This study aimed (1) to develop a semimechanistic pharmacokinetic (PK) model for nimotuzumab in patients with advanced breast cancer and (2) to identify demographic, biochemical, and clinical predictive factors of the PK variability. Data from a phase 1 study were analyzed using the nonlinear mixed-effects approach (NONMEM). A target-mediated disposition model that included 2 open PK compartments, the monoclonal antibody (mAb)-target binding, and target and mAb-target complex turnovers best described the linear and nonlinear PK. Covariates had no influence on the PK parameters.

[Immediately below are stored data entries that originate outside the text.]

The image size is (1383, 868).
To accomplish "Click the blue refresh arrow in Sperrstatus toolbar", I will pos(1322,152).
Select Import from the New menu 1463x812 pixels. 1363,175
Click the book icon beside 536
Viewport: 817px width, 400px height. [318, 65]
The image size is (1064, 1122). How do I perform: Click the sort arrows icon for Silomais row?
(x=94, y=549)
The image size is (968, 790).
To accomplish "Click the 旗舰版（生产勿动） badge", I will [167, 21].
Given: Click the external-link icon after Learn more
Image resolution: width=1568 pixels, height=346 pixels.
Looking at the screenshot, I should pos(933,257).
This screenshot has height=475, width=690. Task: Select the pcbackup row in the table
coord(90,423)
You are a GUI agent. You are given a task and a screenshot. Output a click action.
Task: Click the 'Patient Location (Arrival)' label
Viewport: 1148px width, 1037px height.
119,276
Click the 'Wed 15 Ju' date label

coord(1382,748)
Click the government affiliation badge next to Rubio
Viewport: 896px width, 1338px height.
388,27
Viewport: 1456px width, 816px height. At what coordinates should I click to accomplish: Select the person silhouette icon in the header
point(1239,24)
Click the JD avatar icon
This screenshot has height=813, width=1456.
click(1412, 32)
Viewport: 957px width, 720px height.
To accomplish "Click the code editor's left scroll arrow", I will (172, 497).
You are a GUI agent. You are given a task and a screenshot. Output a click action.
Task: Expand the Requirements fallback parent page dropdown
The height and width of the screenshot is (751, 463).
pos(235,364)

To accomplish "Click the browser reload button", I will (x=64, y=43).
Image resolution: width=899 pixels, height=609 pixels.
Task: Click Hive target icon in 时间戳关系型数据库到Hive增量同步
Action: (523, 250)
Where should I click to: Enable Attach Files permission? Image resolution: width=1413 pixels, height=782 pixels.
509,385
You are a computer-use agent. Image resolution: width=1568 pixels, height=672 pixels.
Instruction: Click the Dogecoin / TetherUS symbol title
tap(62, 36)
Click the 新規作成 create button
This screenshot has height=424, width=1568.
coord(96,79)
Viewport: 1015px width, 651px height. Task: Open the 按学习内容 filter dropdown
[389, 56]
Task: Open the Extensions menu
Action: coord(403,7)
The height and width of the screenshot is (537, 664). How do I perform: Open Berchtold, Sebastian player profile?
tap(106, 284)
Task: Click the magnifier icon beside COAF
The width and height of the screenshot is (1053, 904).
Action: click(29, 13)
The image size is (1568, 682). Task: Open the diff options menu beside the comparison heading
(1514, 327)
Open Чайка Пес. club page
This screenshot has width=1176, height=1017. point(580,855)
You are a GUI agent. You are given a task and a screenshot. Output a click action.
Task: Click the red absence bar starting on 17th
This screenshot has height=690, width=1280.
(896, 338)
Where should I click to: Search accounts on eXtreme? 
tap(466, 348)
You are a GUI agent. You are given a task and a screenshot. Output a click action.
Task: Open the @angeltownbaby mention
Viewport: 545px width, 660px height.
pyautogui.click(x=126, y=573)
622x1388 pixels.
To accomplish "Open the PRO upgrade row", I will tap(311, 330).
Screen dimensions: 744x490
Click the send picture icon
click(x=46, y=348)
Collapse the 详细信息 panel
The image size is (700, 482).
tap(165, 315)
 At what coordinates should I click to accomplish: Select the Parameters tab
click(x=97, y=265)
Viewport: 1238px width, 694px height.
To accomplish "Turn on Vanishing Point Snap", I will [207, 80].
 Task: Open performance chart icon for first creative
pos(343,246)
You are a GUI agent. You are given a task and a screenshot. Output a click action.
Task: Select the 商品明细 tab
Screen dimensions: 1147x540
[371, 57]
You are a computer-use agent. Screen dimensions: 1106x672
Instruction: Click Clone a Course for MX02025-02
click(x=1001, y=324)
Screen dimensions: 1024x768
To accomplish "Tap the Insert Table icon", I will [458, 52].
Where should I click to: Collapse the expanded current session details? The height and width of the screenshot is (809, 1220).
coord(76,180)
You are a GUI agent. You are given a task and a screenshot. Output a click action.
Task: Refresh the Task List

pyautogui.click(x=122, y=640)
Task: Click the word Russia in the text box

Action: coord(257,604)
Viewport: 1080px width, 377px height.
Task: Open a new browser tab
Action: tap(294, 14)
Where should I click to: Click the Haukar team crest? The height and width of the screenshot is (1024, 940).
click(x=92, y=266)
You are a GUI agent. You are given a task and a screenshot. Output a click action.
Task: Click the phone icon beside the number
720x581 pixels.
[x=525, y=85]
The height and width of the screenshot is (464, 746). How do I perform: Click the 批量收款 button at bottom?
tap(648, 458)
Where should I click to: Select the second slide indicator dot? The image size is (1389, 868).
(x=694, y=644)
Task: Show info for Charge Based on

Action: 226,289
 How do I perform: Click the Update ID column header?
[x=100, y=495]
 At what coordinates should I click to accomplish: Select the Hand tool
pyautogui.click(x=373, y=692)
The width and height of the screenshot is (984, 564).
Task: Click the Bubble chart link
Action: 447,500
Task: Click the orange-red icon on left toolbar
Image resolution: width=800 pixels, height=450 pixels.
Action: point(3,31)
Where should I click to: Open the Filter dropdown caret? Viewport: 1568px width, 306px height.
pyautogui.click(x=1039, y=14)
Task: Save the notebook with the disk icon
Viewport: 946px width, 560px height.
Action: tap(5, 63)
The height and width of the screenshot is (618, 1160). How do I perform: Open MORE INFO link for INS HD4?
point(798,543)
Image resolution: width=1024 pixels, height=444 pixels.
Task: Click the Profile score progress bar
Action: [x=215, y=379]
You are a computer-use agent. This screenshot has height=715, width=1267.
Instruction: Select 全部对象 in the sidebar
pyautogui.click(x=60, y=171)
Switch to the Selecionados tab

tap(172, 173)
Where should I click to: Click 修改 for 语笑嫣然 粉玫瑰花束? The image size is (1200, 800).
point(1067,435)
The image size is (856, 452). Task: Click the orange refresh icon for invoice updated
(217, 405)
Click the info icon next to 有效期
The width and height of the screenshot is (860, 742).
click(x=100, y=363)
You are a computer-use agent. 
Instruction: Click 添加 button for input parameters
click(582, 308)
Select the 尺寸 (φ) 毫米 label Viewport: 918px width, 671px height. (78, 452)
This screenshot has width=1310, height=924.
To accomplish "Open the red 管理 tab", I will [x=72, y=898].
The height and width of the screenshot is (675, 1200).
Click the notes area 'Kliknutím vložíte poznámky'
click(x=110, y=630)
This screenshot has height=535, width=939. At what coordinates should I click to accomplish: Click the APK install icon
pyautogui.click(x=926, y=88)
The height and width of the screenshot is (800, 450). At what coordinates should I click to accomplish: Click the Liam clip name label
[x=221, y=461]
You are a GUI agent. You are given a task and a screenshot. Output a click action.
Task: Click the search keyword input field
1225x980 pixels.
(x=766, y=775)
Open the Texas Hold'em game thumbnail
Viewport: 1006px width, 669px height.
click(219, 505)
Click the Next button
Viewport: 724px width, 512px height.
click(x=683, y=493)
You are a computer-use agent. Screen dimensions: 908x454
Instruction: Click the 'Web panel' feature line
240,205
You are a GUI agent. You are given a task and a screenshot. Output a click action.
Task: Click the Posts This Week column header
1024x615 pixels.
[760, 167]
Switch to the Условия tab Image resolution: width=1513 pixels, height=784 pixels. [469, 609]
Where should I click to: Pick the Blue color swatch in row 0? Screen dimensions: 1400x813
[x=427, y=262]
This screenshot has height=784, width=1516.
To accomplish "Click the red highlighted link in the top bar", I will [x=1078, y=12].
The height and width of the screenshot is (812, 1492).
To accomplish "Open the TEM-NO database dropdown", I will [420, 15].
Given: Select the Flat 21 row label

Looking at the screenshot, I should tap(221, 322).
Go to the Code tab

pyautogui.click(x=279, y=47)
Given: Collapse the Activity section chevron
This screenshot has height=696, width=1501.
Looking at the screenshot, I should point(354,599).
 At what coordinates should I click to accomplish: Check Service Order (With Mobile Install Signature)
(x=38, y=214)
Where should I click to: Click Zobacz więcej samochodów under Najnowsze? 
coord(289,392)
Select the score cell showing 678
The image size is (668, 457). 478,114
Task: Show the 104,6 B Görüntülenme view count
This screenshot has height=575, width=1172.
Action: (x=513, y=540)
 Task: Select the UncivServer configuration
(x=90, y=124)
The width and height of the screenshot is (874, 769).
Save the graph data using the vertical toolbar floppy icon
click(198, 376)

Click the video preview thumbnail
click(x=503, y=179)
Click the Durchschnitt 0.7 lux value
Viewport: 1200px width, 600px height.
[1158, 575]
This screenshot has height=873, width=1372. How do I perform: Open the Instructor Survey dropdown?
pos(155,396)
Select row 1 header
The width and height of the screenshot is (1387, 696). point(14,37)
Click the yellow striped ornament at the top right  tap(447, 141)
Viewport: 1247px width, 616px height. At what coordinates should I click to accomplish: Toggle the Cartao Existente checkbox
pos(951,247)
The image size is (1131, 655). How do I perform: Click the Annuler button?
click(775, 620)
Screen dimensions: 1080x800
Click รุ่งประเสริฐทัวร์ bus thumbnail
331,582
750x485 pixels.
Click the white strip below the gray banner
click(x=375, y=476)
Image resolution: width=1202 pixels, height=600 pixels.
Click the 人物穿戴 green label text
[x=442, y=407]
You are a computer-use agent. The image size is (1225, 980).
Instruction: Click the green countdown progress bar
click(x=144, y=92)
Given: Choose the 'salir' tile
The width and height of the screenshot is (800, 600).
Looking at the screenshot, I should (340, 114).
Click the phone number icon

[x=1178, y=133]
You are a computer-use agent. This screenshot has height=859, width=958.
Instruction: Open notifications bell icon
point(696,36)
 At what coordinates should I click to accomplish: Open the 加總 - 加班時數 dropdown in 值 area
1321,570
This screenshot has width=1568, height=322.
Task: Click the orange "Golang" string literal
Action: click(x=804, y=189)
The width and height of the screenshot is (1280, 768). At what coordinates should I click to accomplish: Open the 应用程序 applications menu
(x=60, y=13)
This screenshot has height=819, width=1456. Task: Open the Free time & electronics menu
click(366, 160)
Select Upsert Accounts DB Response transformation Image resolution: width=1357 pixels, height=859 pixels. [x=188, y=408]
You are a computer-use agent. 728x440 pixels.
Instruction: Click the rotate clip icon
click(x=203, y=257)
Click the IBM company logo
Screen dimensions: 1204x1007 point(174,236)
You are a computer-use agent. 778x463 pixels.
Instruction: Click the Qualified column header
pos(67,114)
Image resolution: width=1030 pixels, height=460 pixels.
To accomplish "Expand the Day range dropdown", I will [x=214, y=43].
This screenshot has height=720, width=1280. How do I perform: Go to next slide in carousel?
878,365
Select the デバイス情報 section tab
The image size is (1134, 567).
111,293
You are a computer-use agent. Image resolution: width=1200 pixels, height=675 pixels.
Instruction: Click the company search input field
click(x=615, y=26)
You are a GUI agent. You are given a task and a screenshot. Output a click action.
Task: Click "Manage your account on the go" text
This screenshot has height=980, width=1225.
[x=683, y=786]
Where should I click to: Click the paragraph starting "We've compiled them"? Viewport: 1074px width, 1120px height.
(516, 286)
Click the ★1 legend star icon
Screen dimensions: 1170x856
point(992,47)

The final parameter estimates were 19.93 L (steady-state volume), 0.0045-0.0172 L/h (range of total clearance values), 6.96 μg/mL (steady-state binding constant), 5.50 h(-1) (target degradation rate constant), 1.43 (μg/mL) · h(-1) (complex formation rate), and 0.148 h(-1) (complex internalization rate constant). The model described the effect of the mAb-target binding, and target and mAb-target complex turnovers on nimotuzumab PK. Simulations showed that doses above 200 mg maintained the 50% target occupancy during all of the treatment. This model can be very useful for knowing the dosing schedules required for efficacy and supports further investigation of the pharmacokinetic/pharmacodynamic relationships of nimotuzumab to improve its therapeutic use.
Keywords: EGFR; NONMEM; breast cancer; nimotuzumab; semimechanistic.
© 2015, The American College of Clinical Pharmacology.